Some of the summits that Stewart questions, when converting from OSGB to Maidenhead are definitely questionable, others look like they may well be errors in the database. I don’t believe that the questionable ones can have their Maidenhead locations calculated to any degree of certainty from the 6 figure reference for the reasons given above. Perhaps the best way would be for someone with a GPS set to WGS84 to record the lat/long at the trig point/summit marker and also how far and in which direction you need to move to move between Maindenhead squares. You certainly cannot set a GPS to OSGB and move to the 6 figure position and read the lat/long because all GPS units use the same algorithms to convert between OSGB and WGS84. All you do in that case is run the algorithms, whose absolute accuracy we are questioning, backwards and your result is still questionable.

What I think all this long waffle really says is that only the 6 figure reference should be considered gospel and if a summit appears to be on/near the boundary of another reference system, you should ask the activator to consider moving about a bit to activate both squares!

I am not sure as I do not have one but I believe that GPS’s go to 10 figures and streetmap also give 10 figures. I am not suggesting that 10 figures shoild be used but just a pointer that it could be more accurate.

You are correct in saying that there is no perfect conversion between NGR and lat/long. I have spent some time studying the models used for many of the coordinate systems in order to write logging software for my own use. One of the most interesrting documents that I have found is " A guide to coordinate systems in Great Britain" available to download from - http://www.ordnancesurvey.co.uk/oswebsite/gps/information/coordinatesystemsinfo/guidecontents/index.html

I am not sure that
there is any perfect algorithm for converting these into lat/long
form.

There is, in a sense. The UK national grid is now DEFINED in terms of a transformation from the GPS-based coordinates. It is not a simple formula, but involves a large lookup table. This is essentially to compensate for errors in the original surveys that are shown up by more accurate surveying.
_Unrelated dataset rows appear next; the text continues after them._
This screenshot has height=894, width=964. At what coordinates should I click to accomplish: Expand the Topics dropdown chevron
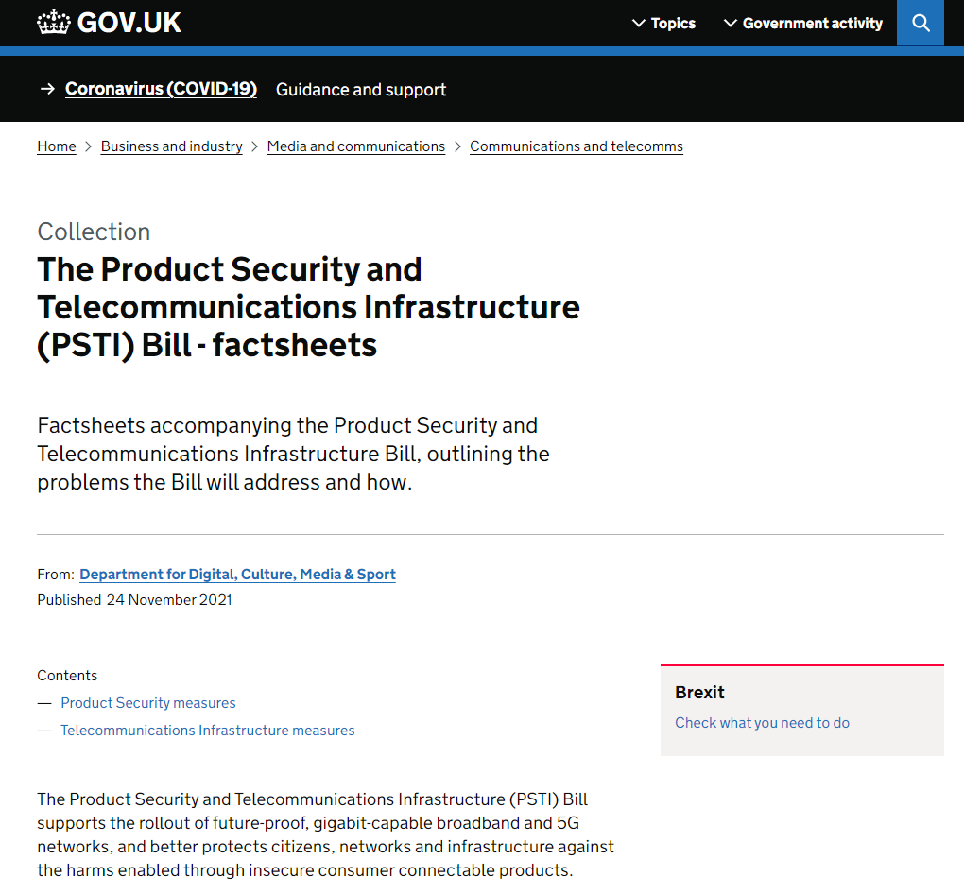pyautogui.click(x=640, y=23)
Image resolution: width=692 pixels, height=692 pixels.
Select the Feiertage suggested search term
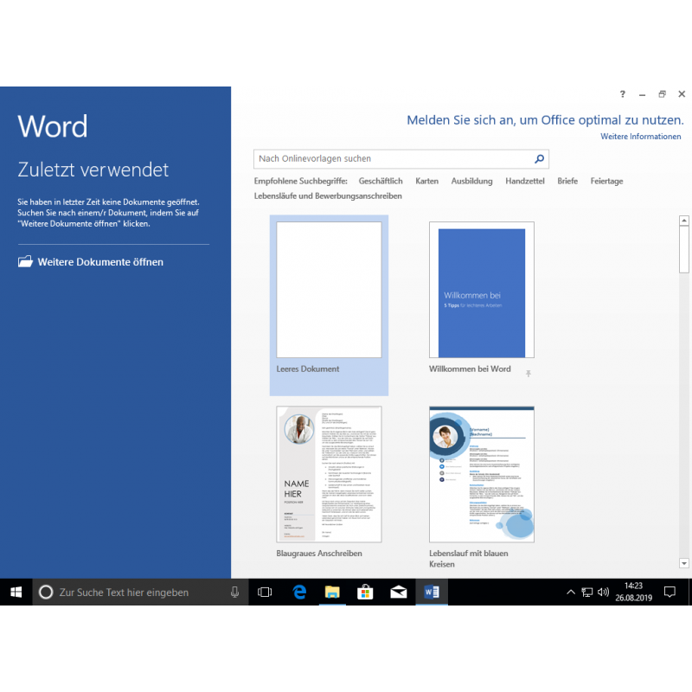coord(606,181)
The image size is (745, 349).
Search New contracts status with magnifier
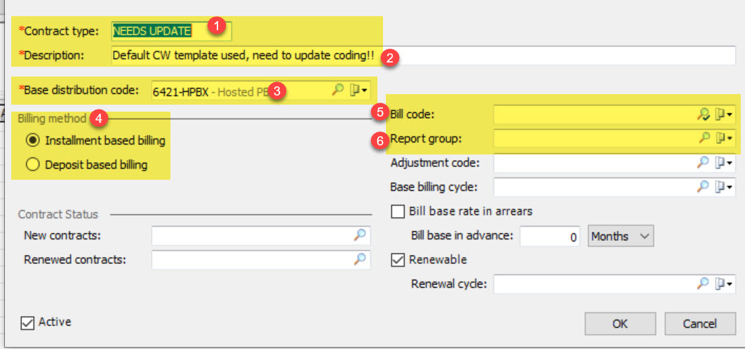pyautogui.click(x=360, y=235)
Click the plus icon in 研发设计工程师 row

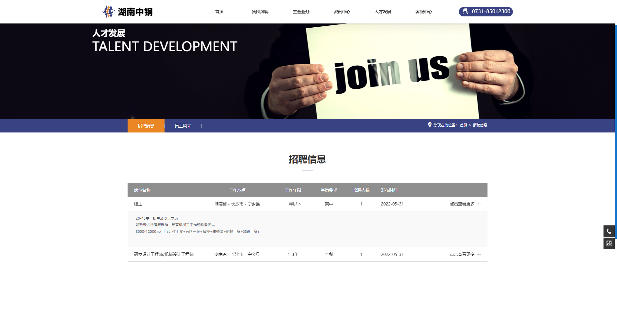479,254
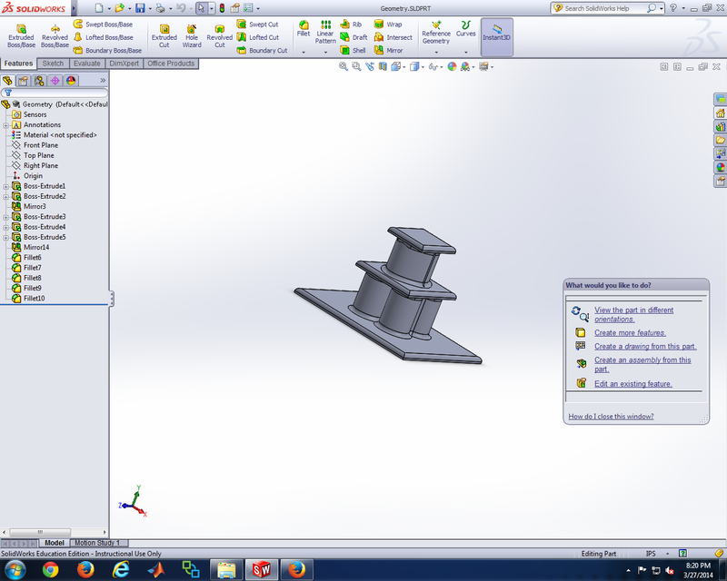Expand the Boss-Extrude1 feature

tap(6, 185)
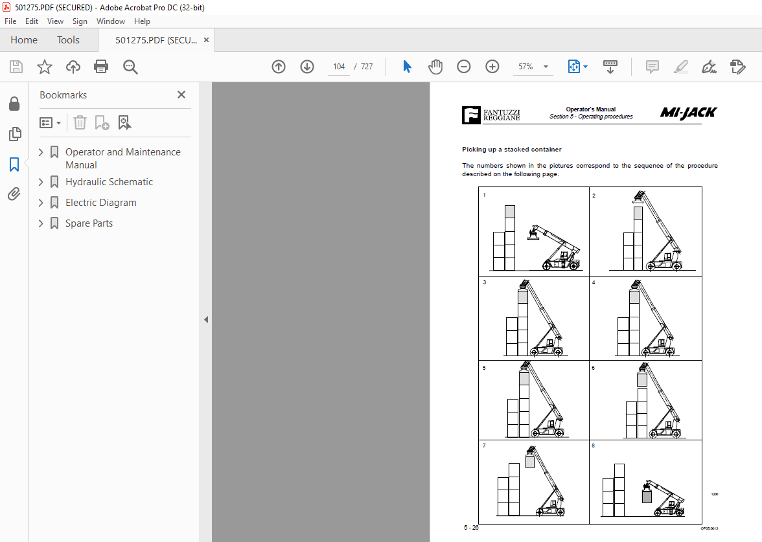
Task: Toggle the page thumbnails panel
Action: pyautogui.click(x=14, y=134)
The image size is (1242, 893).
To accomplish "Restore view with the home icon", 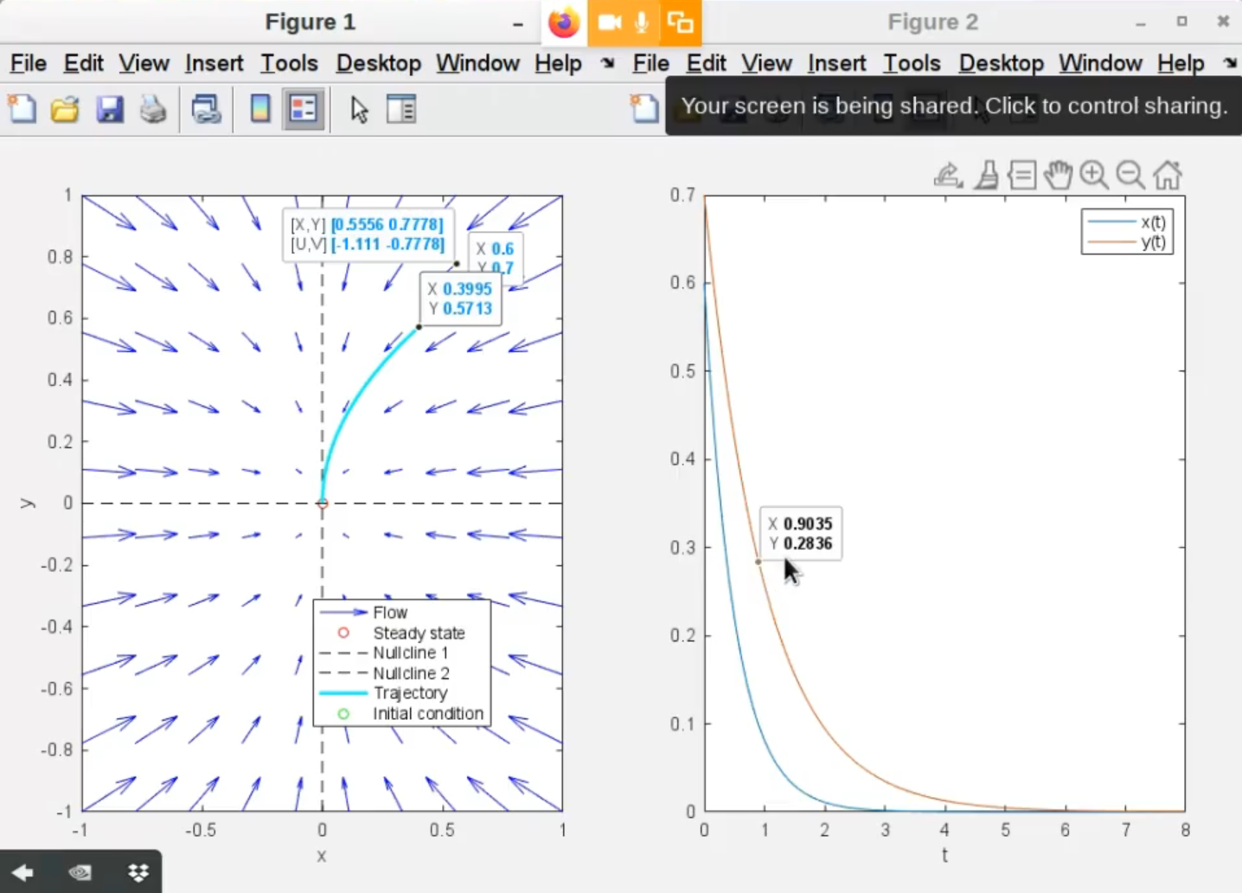I will 1167,175.
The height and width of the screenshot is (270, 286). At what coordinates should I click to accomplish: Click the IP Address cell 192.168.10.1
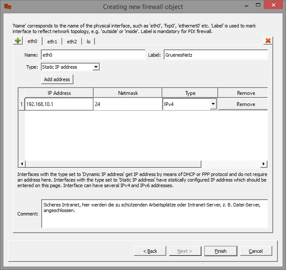pyautogui.click(x=59, y=104)
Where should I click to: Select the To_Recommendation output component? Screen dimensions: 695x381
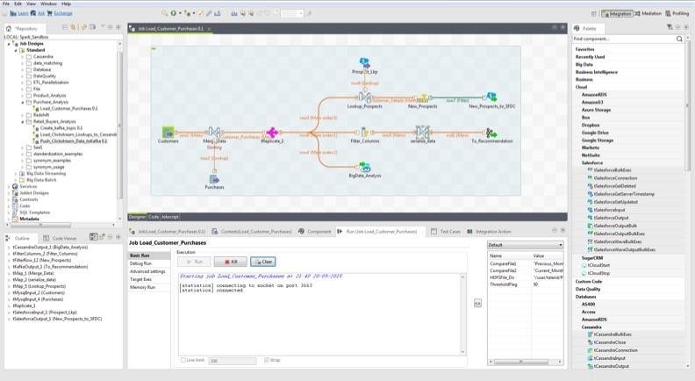point(491,131)
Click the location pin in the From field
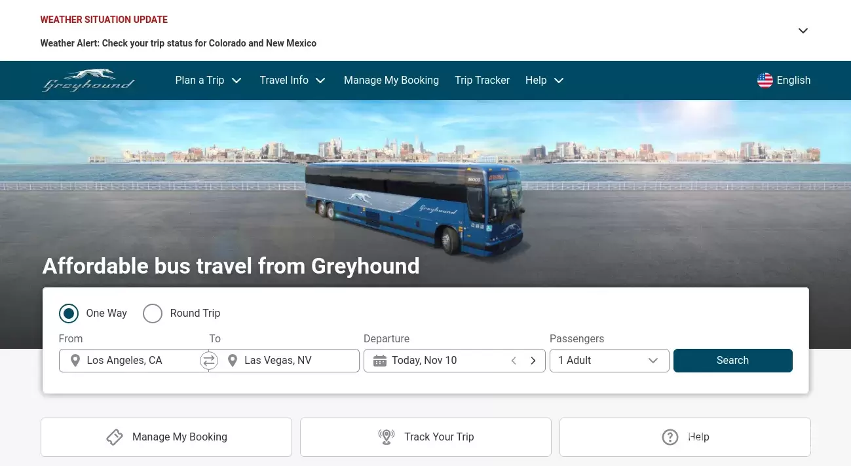Viewport: 851px width, 466px height. tap(75, 361)
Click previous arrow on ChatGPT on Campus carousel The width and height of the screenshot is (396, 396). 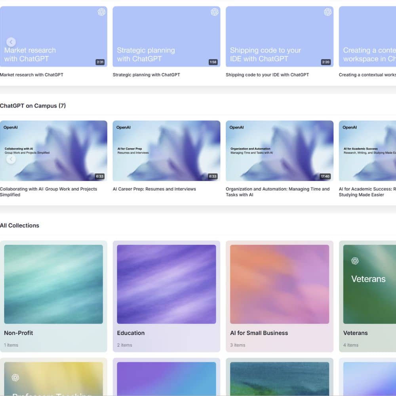tap(11, 159)
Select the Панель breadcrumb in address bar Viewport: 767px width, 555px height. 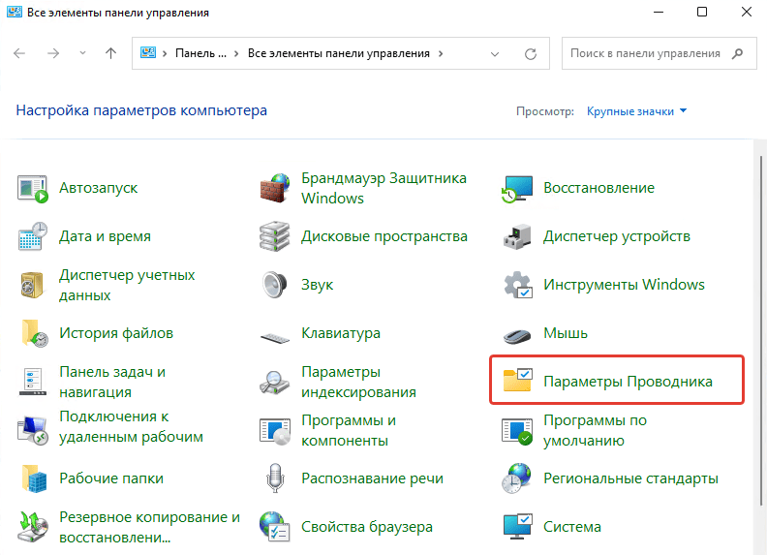click(x=200, y=53)
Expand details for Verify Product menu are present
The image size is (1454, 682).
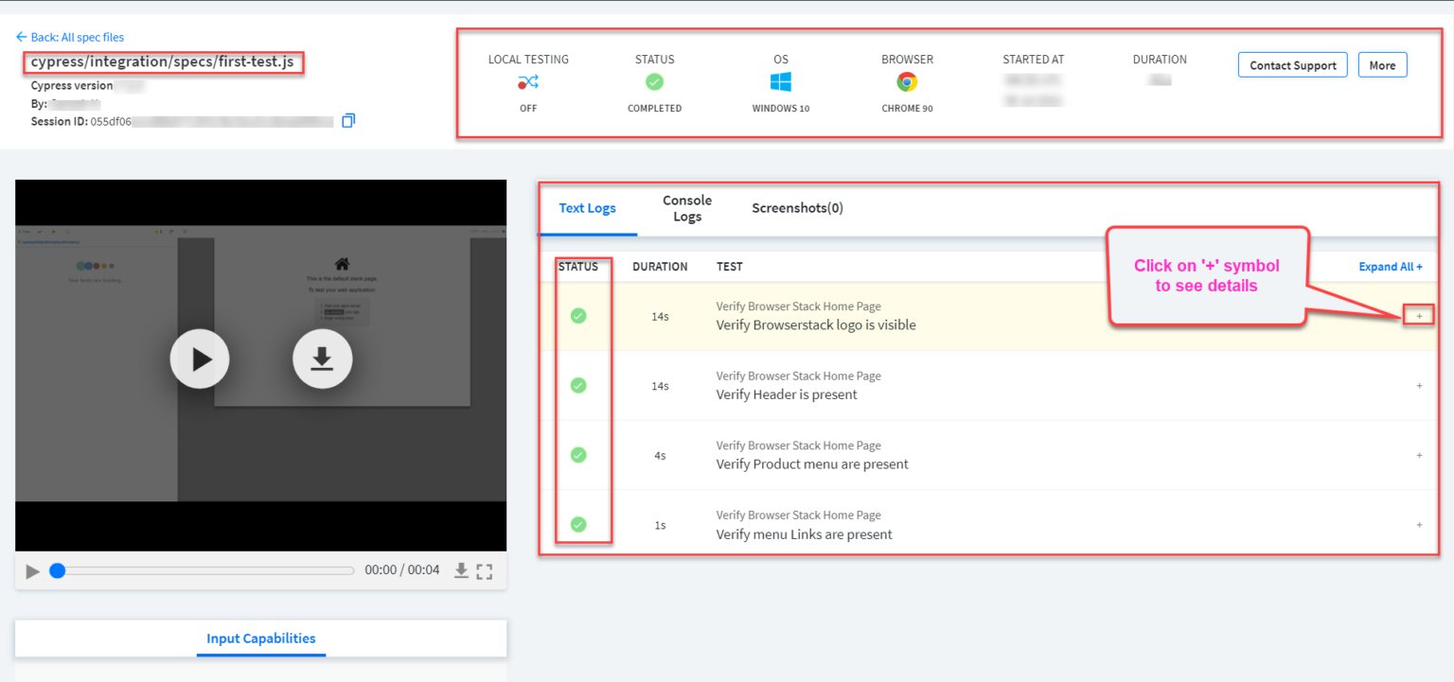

I seem to recall that the various algorithms have varying levels
of approximation.

Indeed, most pocket GPS units and conversion software will use a transformation formula which is accurate to somewhere in the region of 10m. Since they typically work with coordinates with precision of the order of 1m, the transformed coordinates will be less accurate than the quoted precision might mislead you into believing.

I suspect that the transform from lat/long to
Maidenhead is an exact one however. Perhaps someone who knows more
about this than me could comment?

Yes, lat/long to Maidenhead is exact, and explicitly decreed to use the WGS84 datum (which is NOT the same lat/long as you find on an OS map).

It should be noted in passing that in WGS84 coordinates, all UK summits really are moving, at a velocity of about 2.5cm per year north east. In time, the Maidenhead locators of some summits really will change.

However right now, as others have said, the major source of inaccuracy is the 100m resolution of the 6-figure grid reference that we started from.

It is not a simple formula, but involves a large lookup table

I downloaded this the other day and the table for the UK is about 38Mbytes.

Those old grey-haired giffers like me who grew up with PDP-11s will remember when a 38Mb lookup table would have been considered ludicrous. Now I think my wristwatch has more memory!

Pressure of work has stopped me playing with this but I’ll try and get it running tonight and see what the difference is between 6 figure to lat/long using the traditional algorithm and using the new defined method.

Thanks for that Martin - but let’s be careful not to confuse accuracy
and resolution:

Indeed; that is the distinction I was trying to make. Coordinates read from a typical GPS, or converted using simple transformations, are likely to be quoted to a precision one or two orders of magnitude better than their accuracy.